[Records from a collection]
<<<<

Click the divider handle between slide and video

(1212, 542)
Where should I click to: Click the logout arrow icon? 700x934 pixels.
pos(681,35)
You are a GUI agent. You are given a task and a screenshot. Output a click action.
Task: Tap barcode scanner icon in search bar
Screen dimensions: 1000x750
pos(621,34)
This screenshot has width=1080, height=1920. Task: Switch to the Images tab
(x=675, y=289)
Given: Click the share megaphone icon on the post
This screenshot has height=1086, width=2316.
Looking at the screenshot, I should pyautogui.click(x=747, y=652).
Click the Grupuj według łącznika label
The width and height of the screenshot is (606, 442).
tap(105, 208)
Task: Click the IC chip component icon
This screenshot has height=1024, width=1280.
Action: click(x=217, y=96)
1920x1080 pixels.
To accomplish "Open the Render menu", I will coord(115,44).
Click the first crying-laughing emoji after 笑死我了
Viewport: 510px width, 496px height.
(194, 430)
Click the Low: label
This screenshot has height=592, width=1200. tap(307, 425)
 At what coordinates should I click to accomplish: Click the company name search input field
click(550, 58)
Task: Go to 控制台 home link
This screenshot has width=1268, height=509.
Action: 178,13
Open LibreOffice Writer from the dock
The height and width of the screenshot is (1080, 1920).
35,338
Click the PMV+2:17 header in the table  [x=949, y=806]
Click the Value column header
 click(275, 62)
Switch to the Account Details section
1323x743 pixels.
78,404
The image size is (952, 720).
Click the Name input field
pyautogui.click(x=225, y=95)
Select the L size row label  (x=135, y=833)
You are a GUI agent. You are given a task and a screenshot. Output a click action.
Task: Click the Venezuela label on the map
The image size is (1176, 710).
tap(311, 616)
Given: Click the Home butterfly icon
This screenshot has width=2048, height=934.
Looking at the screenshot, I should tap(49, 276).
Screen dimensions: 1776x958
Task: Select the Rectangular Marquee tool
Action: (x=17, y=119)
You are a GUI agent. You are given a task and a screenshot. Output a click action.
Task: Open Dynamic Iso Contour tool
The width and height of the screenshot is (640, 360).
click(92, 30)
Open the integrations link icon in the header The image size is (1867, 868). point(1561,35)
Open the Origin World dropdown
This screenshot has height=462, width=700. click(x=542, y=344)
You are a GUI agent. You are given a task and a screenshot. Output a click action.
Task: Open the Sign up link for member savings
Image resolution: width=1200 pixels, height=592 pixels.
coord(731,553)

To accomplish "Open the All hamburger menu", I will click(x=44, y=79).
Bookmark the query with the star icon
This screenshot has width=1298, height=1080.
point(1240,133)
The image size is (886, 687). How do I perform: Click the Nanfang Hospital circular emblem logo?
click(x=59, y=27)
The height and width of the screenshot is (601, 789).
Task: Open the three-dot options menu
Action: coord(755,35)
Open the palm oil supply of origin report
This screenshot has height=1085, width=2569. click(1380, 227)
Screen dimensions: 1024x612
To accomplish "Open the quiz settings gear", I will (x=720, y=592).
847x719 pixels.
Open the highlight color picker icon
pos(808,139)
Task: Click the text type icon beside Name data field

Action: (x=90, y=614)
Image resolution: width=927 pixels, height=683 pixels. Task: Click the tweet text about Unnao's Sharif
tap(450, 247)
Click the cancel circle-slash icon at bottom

>>>>

#### Problem statement
Swap "divider handle" for "resize handle" in the part of the records that opens with the first line and closes with the line containing "pos(681,35)", and give those lines back with nothing else changed.

#### Result
Click the resize handle between slide and video

(1212, 542)
Where should I click to: Click the logout arrow icon? 700x934 pixels.
pos(681,35)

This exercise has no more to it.